**PROMPT**
Nothing but the records, repeated word for word and free of pictures, belongs in the answer.

**DATA PROVIDED**
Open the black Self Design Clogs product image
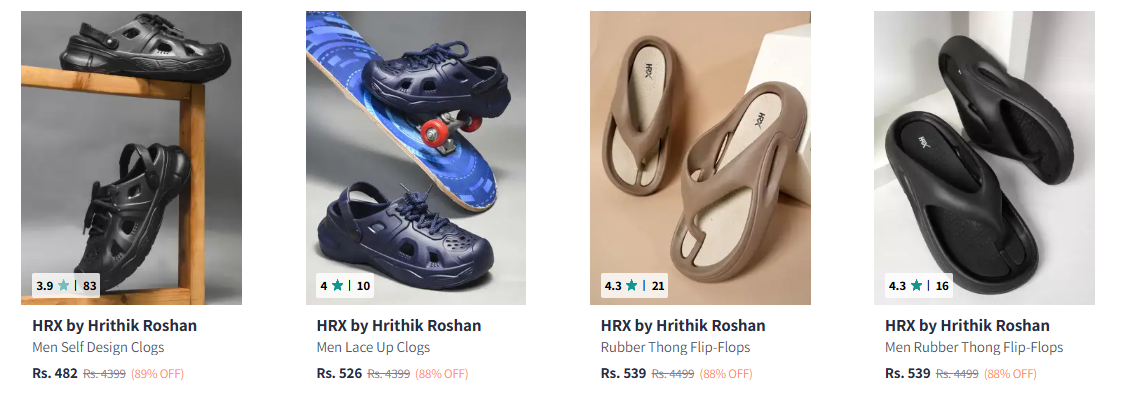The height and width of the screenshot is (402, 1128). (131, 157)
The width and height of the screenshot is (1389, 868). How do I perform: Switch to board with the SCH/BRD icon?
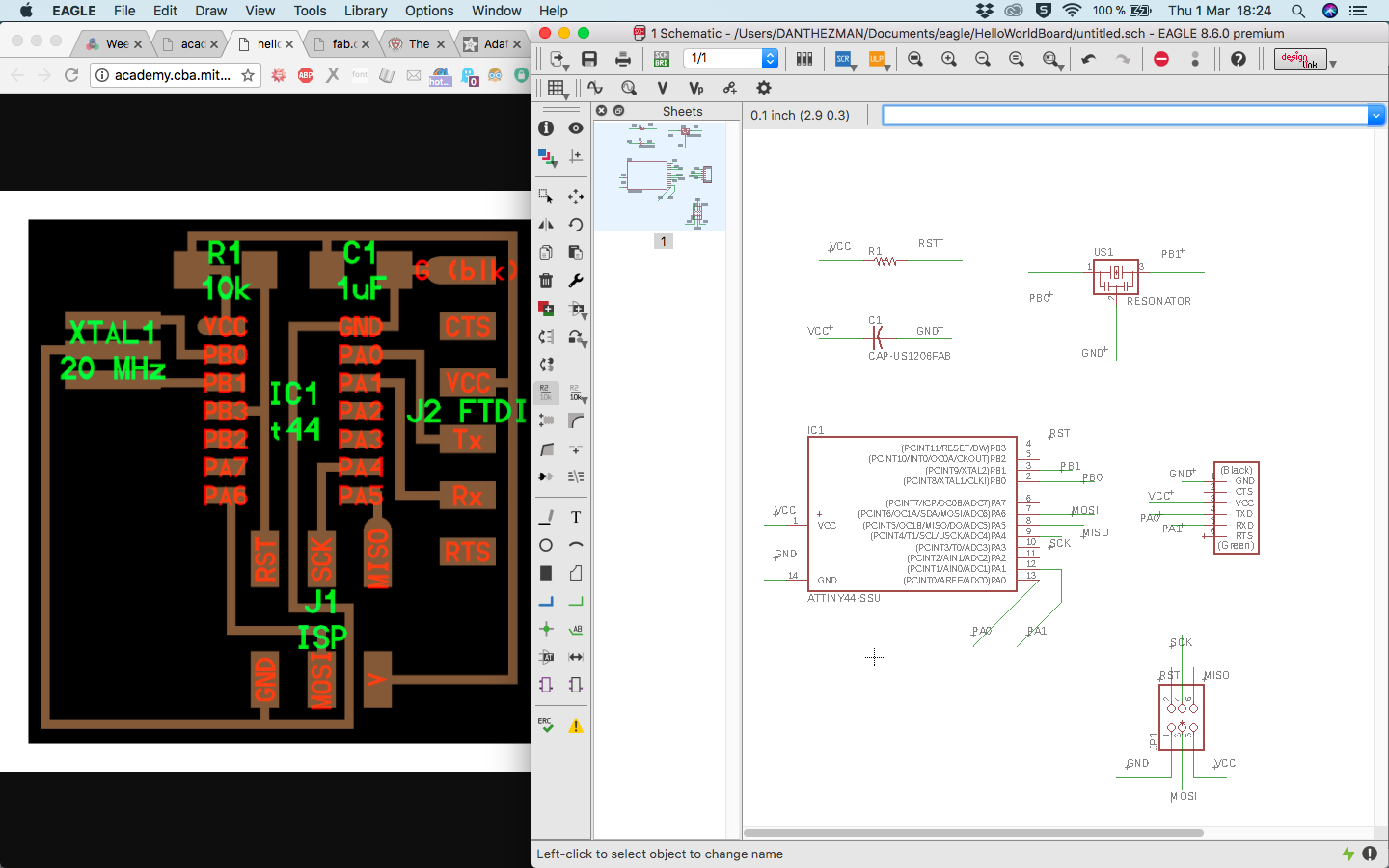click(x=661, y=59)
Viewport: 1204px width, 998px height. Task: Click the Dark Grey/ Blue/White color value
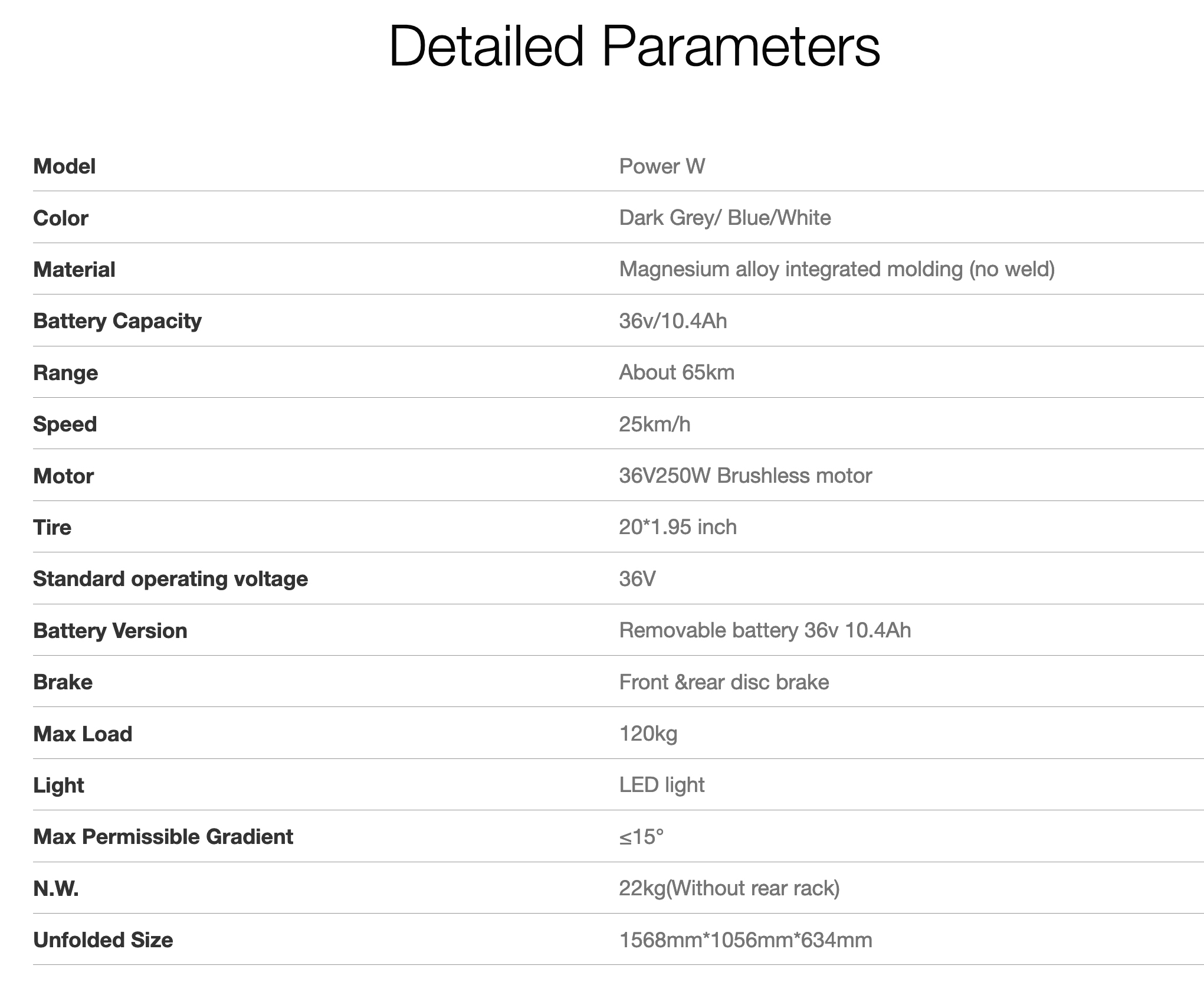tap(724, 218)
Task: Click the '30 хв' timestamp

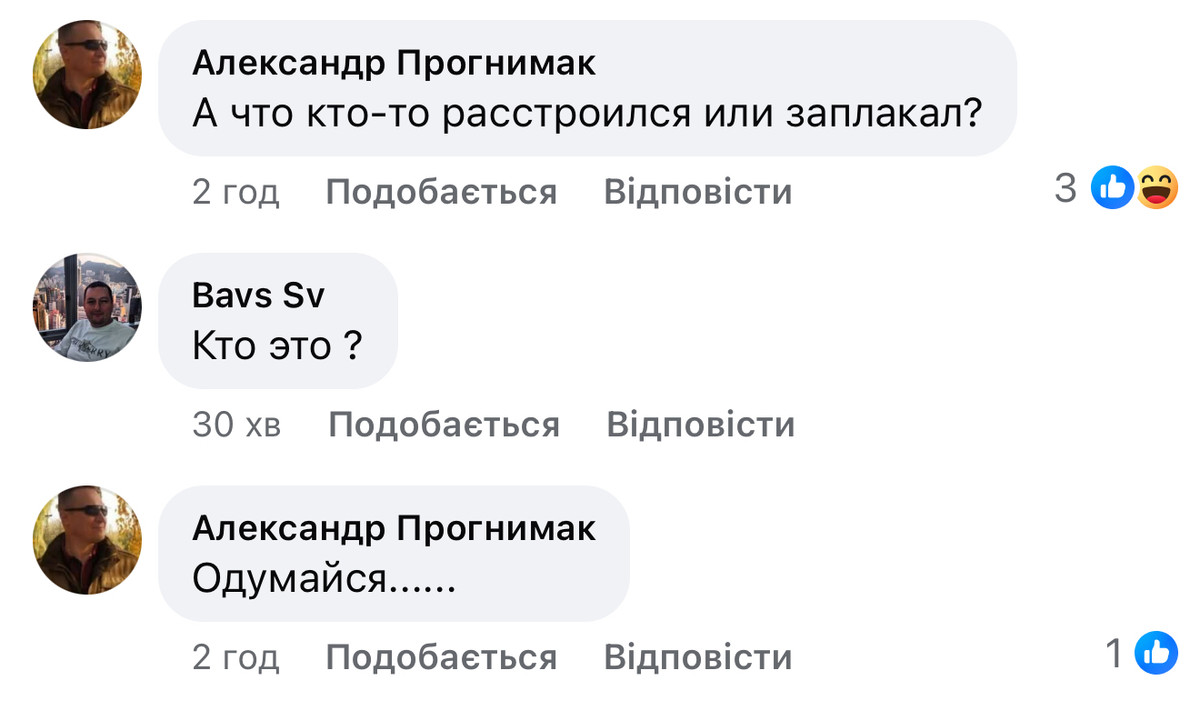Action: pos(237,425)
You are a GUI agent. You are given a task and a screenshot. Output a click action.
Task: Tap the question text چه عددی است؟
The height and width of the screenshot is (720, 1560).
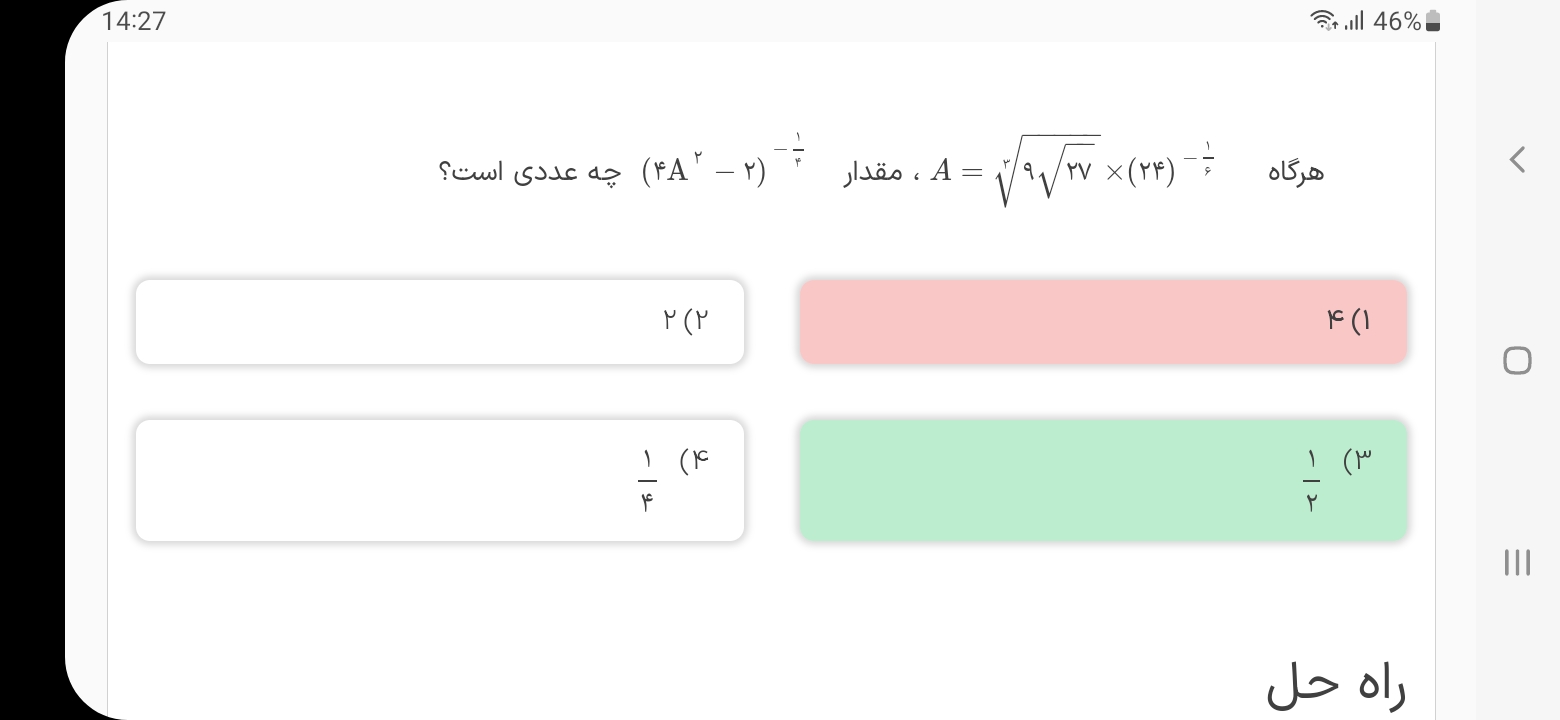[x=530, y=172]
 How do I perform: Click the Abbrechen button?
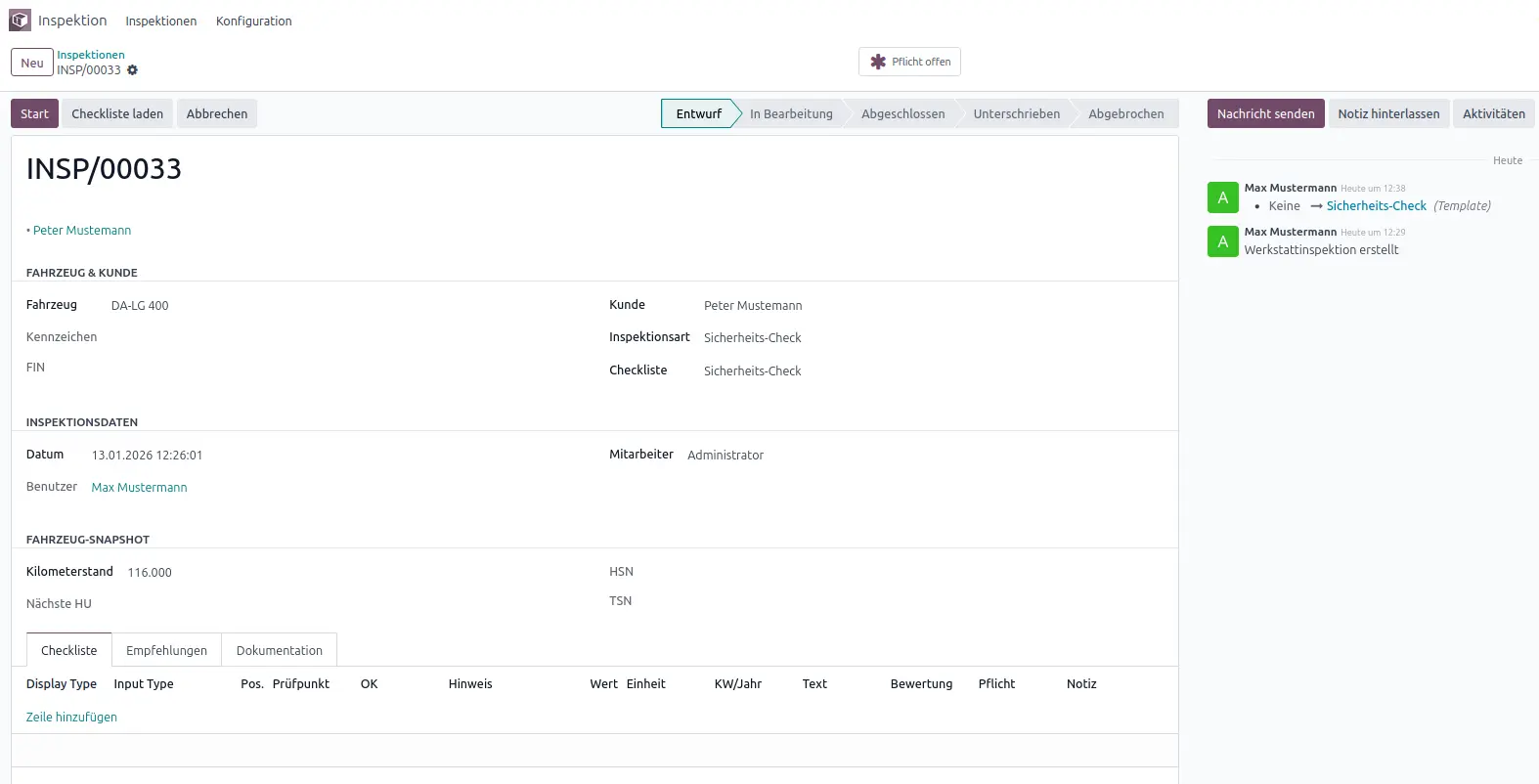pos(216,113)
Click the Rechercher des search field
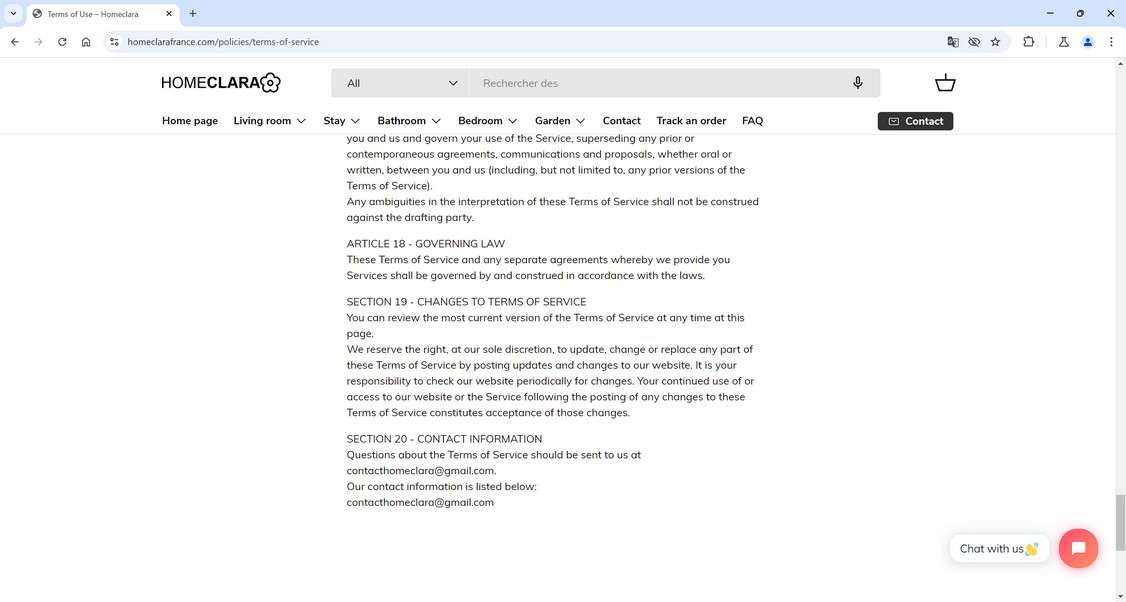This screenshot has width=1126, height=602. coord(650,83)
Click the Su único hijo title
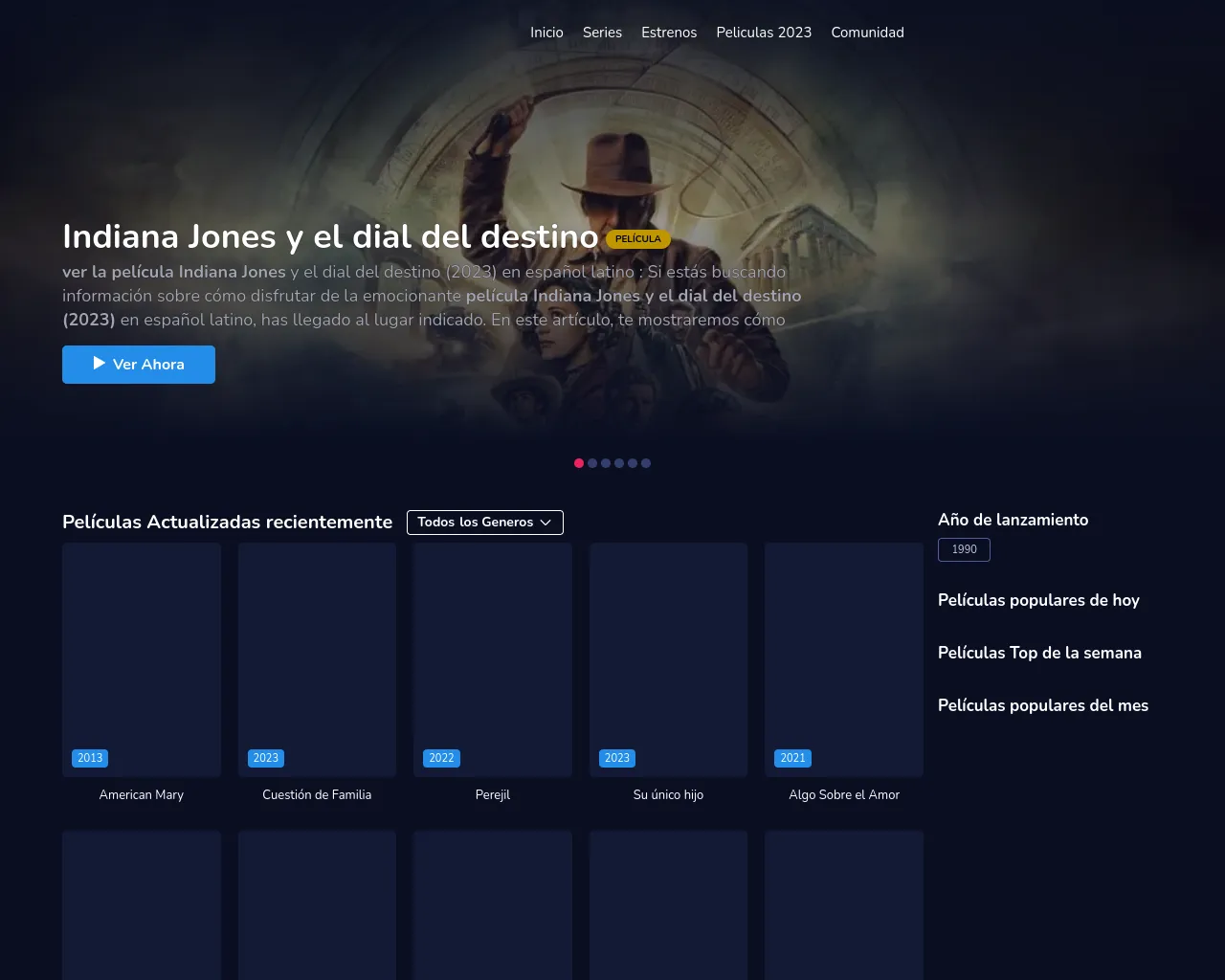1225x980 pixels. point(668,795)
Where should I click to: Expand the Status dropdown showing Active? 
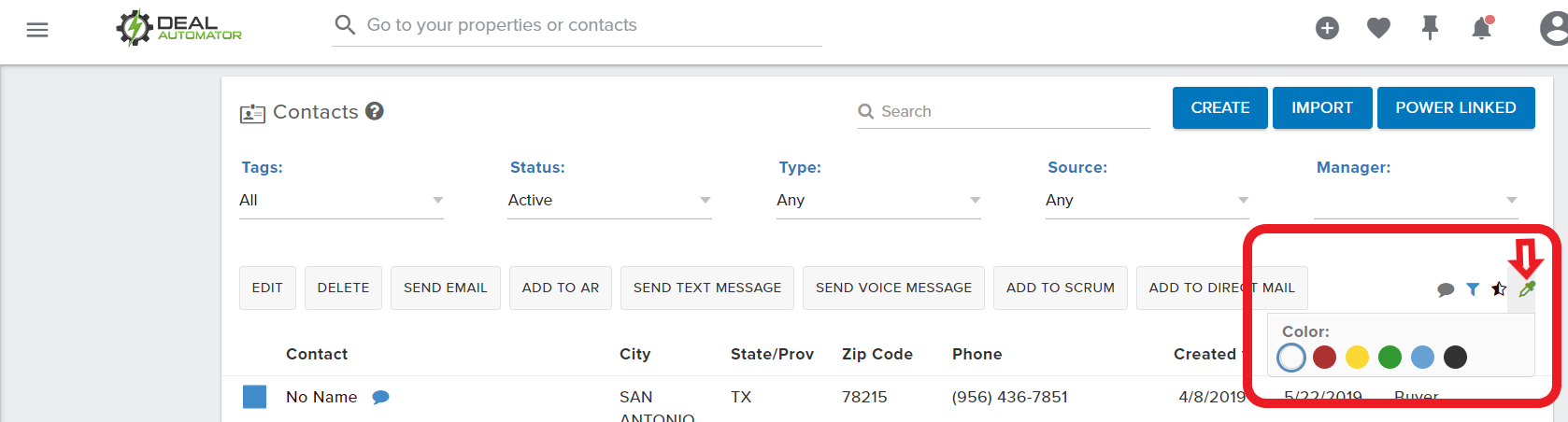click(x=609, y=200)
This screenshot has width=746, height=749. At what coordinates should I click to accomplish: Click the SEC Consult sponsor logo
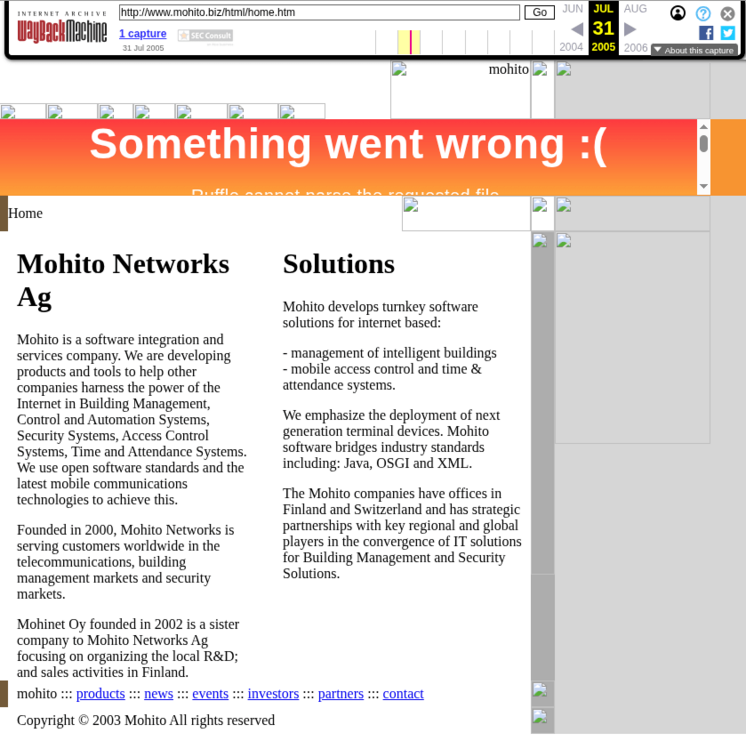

**REPLY**
Open the black Self Design Clogs product image
The height and width of the screenshot is (402, 1128). (131, 157)
The width and height of the screenshot is (1389, 868). How do I perform: Switch to board with the SCH/BRD icon?
click(x=661, y=59)
Viewport: 1204px width, 998px height. Task: Click the Dark Grey/ Blue/White color value
tap(724, 218)
Task: Click the '30 хв' timestamp

Action: pos(237,425)
You are a GUI agent. You are given a task and a screenshot. Output a click action.
Task: Tap the question text چه عددی است؟
The height and width of the screenshot is (720, 1560).
[x=530, y=172]
 How do I perform: Click the Abbrechen button?
pos(216,113)
Click the Rechercher des search field
This screenshot has width=1126, height=602. coord(650,83)
Click the Su único hijo title
1225x980 pixels. point(668,795)
Where should I click to: Expand the Status dropdown showing Active? 
click(x=609, y=200)
This screenshot has width=746, height=749. At what coordinates should I click to accomplish: Click the SEC Consult sponsor logo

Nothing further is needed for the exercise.